As radiation poisons areas around Japan’s Fukushima Daiichi complex, it also floats and falls across the planet.
Even the US Environmental Protection Agency (EPA), with its dubious record of protecting public good over industry profit, allows that “There is no firm basis for setting a "safe" level of exposure above background for stochastic effects.”
A stochastic effect is a pattern that can be analyzed statistically but not predicted precisely. So if Fukushima’s fallout exposes, say, 1 million people to excess radiation, we know some will get cancer, but not who.
It is not even true–within limits-- that higher exposure equals greater likelihood of disease. “The risk of cancer from long-term exposure to low doses of radiation could be as much as 10 times higher … than has been seen in atomic bomb blast survivors,” according to a 1991 federally mandated study in the Journal of the American Medical Association that tracked 8,318 Oak Ridge National Laboratory employees over 40 years.
Sources of power plant radiation range from catastrophic accidents such as Three Mile Island and Chernobyl, to a steady stream of breakdowns and leaks around the world, to the enduring problem of waste. Three quarters of America’s 72,000 tons of commercial power plant-waste now sits in water-filled cooling pools like those at Fukushima.
Regulation has failed to ensure safety. When a Japanese whistleblower revealed in 2000 that Tokyo Electric had falsified inspection records and hidden cracks at Daiichi, two years passed before then-prefectural governor Eisaku Sato was informed. He recently told the New York Times: “An organization that is inherently untrustworthy is charged with ensuring the safety of Japan’s nuclear plants. So the problem is not limited to Tokyo Electric, which has a long history of cover-ups, but it’s the whole system that is flawed. That’s frightening.”
The same frightening flaws and cracks exist not only in US nuclear power plants, but in our own corrupted, pro-industry regulatory system.

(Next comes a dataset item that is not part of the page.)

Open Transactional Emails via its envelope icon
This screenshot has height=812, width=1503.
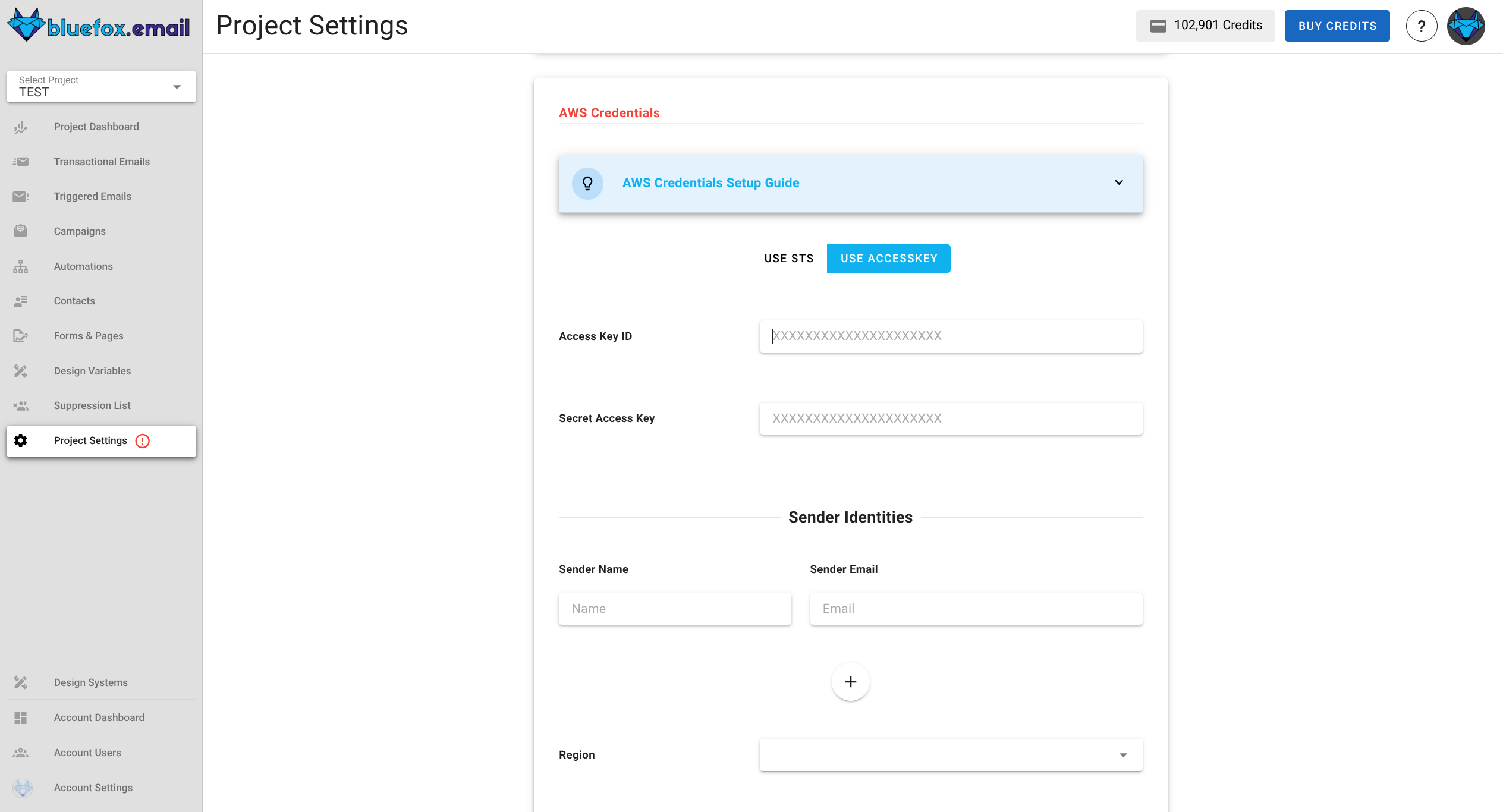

And in neither democracy can citizens vote to shut a dangerous plant. Except, quite possibly, in Vermont where Vermont Yankee (VY) an aging, accident-prone plant owned by Entergy is nearing the end of its 40-year license. The General Electric Mark 1 boiling water model was discontinued in 1972, the year it was built in Vermont and one year after construction at Fukushima.
By 2002, Vermont Yankee’s poor safety record prompted the state to require Entergy to obtain a certificate of public good before it could extend its license past 2012.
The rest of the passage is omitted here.